Gronk

Gronk (born 1957 in East Los Angeles, California, USA) is the artistic name of Chicano painter and performance artist Glugio Nicondra. According to Gronk, his widely-repeated birth year of 1954 is false and directly attributed to his long-time dealer, Daniel Saxon, who wanted his young artist to "be older" and "taken seriously." The artist also states that "Gronk" is a name his Mother found in an article on a Brazilian tribe in National Geographic while resting shortly before his birth.

Radicalized politically by the Anti-Vietnam War and Chicano Walk-Out movements of Los Angeles schools, Gronk barely attended their final years in school, and may not have graduated. An autodidact by circumstance, he began his career as an urban muralist who had to look up the word “mural” to know whether he could paint one.

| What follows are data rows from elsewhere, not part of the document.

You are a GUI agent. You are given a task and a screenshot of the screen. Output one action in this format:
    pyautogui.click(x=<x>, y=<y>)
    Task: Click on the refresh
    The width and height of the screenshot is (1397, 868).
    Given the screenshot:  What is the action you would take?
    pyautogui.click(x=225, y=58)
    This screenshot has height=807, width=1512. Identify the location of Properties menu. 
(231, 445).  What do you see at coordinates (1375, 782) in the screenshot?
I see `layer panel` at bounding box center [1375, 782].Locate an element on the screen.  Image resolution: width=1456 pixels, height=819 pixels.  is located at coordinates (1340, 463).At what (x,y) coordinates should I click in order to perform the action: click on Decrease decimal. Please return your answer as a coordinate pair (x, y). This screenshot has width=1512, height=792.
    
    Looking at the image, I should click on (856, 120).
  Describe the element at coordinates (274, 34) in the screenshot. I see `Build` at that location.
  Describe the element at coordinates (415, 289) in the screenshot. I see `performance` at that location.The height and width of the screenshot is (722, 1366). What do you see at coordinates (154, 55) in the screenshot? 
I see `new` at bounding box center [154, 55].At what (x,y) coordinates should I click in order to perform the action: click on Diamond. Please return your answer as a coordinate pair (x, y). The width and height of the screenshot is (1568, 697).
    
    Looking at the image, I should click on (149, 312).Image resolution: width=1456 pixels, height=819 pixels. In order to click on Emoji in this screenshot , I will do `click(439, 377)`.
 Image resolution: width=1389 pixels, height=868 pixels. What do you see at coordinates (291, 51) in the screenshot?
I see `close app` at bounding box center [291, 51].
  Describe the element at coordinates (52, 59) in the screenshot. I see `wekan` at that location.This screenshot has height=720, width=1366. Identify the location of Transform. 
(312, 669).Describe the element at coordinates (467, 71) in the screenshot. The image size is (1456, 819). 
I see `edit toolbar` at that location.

As a founding member of the East L.A. multi-media arts collective Asco (Spanish for nausea), in the 1970s, Gronk and his contemporaries responded to Hollywood’s rejection of Chicanos by creating a conceptual counter-cinema – alternately dubbed the “no movie” or “movie without film” – which incorporated Hollywood imagery and style even as it wickedly dissected the banality and biases of the mass media. In collaborations with Cyclona, Mundo Meza, Jerry Dreva, and Tomata DuPlenty, Gronk created farcical “happenings” that challenged the limits of sexuality, gender norms, and taste.

Over time, he has developed an international reputation for a provocative body of work, which includes painting, performance, photography, video, installations, opera sets, and computerized animation for panoramic screens. Gronk's paintings relate to the direct visual aesthetic contained in works by German Expressionist Max Beckman and the cartoon-like paintings of Phillip Guston, along with the visual lexicons of early American civilizations. Involved with theater since his teenage days in ASCO, his scenic work has been featured onstage with Latino Theater Company and East West Players, and he has created elaborate stage designs – often in collaboration with Peter Sellars – for opera companies including the Los Angeles Opera and Santa Fe Opera.

In 2003, Gronk was in residency at University of New Mexico as part of the Cultural Practice/Virtual Styles project. He was also given a career retrospective at the Los Angeles County Museum of Art – the same arts institution where ASCO famously left its graffiti “tag” years earlier in protest against the official Chicano art of the group Los Four. Gronk currently lives and works in Los Angeles, California.